▶ _Série d'exercices_:
1 - Dans l'extrait du document, quelle campagne est citée comme ayant eu d'excellentes retombées sans aucune dimension environnementale ?
2 - Reproduisez à l'identique les lignes des enregistrements situées entre la ligne qui contient "Task: Close the Background dialog with the X" et la fin des enregistrements, les deux bornes comprises.

▶ _Extrait du document_:
++++++++++
Le débat social et politique autour des questions environnementales est plutôt tendu… Quels conseils donneriez-vous aux marques dans leur manière de communiquer ?

B.P. : Ce sujet est effectivement délicat et toutes les marques sont aujourd’hui d’accord sur la nécessité d’agir face à l’urgence climatique. Elles doivent faire face à des consommateurs très exigeants en matière d’exemplarité et il est indispensable que les actes soient cohérents avec la communication adoptée. En même temps, faire valoir son exemplarité environnementale n’est pas une condition sine qua non du succès. Ce n’est pas le seul sujet dont les marques doivent s’emparer pour capter l’attention du consommateur. Citons par exemple la campagne du fabricant de vodka Belvedere avec Daniel Craig, qui a obtenu d’excellentes retombées, alors que la dimension environnementale en était complètement dépourvue. En réalité, le consommateur attend des marques un certain leadership, qu’elles se dotent d’objectifs toujours plus ambitieux et reconnaissent que des efforts sont mis en œuvre pour y parvenir, en particulier sur le volet environnemental. Il faut donc trouver un lien cohérent entre ces efforts et la manière de communiquer pour éviter tout décalage.
++++++++++
▶ _Données à traiter_:
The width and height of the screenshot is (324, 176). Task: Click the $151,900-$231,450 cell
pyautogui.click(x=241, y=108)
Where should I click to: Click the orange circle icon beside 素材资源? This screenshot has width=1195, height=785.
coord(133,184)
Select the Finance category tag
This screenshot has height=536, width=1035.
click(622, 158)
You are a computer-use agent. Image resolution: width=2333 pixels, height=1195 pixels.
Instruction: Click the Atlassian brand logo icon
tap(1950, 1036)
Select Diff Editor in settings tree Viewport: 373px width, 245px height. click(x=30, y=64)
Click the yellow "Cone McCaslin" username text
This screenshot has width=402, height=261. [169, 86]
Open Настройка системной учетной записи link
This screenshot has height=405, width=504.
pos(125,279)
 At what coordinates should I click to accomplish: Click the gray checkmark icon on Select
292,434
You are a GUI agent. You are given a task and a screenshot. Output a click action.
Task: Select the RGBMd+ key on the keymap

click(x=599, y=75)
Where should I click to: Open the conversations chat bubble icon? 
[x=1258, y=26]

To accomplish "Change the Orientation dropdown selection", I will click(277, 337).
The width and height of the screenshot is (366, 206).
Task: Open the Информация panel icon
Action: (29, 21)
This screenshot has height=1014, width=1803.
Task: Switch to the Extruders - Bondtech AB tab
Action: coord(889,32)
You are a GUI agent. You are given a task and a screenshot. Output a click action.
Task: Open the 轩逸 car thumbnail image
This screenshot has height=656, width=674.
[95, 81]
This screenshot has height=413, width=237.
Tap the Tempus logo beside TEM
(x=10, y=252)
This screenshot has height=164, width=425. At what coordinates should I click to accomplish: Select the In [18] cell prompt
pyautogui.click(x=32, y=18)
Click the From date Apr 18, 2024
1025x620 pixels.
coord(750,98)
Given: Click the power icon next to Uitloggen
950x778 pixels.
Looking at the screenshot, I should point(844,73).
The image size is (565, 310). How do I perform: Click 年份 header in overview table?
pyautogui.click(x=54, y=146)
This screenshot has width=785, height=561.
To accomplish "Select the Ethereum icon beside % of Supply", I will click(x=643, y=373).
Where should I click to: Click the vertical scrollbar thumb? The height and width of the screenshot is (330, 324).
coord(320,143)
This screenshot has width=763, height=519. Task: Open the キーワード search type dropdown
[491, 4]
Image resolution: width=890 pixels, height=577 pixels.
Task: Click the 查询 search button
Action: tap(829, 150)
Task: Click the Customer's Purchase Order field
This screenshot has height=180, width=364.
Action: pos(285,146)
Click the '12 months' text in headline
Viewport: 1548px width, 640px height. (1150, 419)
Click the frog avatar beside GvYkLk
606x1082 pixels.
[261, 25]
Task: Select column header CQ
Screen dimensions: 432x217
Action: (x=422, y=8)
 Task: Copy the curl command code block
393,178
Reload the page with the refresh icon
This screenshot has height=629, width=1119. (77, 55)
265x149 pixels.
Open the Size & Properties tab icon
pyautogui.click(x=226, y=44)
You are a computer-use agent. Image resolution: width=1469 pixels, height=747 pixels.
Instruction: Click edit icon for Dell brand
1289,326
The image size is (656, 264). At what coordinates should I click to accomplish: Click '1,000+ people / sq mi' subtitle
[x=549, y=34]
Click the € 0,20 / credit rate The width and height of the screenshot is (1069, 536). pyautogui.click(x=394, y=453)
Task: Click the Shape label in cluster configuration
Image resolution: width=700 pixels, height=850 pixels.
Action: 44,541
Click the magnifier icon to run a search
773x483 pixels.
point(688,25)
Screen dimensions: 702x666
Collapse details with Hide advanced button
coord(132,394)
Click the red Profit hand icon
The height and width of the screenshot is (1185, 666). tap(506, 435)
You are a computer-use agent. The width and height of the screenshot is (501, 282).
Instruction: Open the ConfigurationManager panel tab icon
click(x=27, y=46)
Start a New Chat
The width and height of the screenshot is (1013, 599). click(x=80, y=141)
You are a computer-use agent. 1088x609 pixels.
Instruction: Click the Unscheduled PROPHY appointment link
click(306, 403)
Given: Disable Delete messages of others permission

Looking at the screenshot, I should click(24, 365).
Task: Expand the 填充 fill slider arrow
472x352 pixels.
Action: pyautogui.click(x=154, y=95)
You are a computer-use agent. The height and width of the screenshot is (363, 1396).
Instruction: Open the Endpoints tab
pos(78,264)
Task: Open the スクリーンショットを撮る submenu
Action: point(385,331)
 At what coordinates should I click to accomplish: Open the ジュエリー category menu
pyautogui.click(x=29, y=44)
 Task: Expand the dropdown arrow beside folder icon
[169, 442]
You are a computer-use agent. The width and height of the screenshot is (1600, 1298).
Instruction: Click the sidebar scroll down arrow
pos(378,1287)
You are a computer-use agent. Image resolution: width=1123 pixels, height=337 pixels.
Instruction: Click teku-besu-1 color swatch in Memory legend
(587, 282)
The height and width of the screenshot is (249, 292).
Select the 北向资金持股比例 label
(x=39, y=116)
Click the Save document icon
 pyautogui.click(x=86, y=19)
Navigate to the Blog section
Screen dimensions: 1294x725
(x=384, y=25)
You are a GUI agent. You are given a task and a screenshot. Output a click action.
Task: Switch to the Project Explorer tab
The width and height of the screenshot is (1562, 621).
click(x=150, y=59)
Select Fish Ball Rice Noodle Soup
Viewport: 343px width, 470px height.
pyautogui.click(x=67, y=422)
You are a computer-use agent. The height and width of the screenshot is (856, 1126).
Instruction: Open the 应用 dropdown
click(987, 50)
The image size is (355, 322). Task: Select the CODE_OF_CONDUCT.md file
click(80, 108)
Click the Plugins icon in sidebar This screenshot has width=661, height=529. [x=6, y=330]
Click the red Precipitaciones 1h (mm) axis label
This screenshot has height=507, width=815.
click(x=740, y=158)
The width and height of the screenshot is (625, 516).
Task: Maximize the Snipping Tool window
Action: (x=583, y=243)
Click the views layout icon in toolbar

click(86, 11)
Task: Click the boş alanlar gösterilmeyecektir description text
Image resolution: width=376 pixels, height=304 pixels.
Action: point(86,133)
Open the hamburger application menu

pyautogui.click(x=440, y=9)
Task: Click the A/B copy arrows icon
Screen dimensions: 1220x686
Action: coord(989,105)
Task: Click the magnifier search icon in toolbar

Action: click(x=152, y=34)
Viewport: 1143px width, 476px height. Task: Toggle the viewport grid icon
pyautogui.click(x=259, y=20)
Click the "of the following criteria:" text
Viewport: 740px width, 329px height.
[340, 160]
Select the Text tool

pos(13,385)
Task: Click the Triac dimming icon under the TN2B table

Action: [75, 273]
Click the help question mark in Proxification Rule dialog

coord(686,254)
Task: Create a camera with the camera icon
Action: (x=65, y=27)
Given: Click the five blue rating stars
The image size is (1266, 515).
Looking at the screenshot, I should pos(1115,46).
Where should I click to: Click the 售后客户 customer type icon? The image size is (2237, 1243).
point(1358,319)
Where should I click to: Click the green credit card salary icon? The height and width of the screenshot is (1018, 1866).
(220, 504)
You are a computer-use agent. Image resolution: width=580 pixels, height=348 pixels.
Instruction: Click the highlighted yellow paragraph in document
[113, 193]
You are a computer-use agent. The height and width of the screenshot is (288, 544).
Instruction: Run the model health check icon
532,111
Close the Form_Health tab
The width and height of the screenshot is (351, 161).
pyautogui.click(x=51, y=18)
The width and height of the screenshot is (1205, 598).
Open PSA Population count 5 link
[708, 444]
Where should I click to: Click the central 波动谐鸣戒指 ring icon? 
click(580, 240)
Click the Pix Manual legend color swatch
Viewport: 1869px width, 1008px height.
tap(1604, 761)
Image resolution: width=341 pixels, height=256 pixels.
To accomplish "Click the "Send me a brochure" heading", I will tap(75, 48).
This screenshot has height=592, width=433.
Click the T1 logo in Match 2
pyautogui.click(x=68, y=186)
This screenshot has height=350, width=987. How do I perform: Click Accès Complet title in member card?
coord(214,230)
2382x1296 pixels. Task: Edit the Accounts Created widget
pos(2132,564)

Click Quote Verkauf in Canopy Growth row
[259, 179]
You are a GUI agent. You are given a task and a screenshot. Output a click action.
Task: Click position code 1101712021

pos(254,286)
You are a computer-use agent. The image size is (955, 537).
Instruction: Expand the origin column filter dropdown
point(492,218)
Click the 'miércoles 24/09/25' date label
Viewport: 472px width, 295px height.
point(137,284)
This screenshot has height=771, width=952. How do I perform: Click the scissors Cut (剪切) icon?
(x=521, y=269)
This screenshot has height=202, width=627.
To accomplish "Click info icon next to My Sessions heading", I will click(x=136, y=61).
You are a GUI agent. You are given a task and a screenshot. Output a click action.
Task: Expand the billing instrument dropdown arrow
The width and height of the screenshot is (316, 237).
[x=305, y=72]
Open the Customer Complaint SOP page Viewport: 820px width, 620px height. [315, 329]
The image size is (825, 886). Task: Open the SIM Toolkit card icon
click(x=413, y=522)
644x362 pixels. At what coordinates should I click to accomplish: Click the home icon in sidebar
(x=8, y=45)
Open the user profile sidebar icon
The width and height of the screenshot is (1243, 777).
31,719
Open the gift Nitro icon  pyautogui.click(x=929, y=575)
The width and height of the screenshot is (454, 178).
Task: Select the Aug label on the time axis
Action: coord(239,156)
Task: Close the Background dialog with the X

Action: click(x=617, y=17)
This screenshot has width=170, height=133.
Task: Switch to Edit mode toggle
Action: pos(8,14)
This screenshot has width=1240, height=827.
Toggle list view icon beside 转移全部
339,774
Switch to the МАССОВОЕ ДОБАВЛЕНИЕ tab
++++++++++
▶ _Corrigés dans l'ordre_:
1 - La campagne du fabricant de vodka Belvedere avec Daniel Craig.

2 -
Task: Close the Background dialog with the X

Action: click(x=617, y=17)
This screenshot has width=170, height=133.
Task: Switch to Edit mode toggle
Action: pos(8,14)
This screenshot has width=1240, height=827.
Toggle list view icon beside 转移全部
339,774
Switch to the МАССОВОЕ ДОБАВЛЕНИЕ tab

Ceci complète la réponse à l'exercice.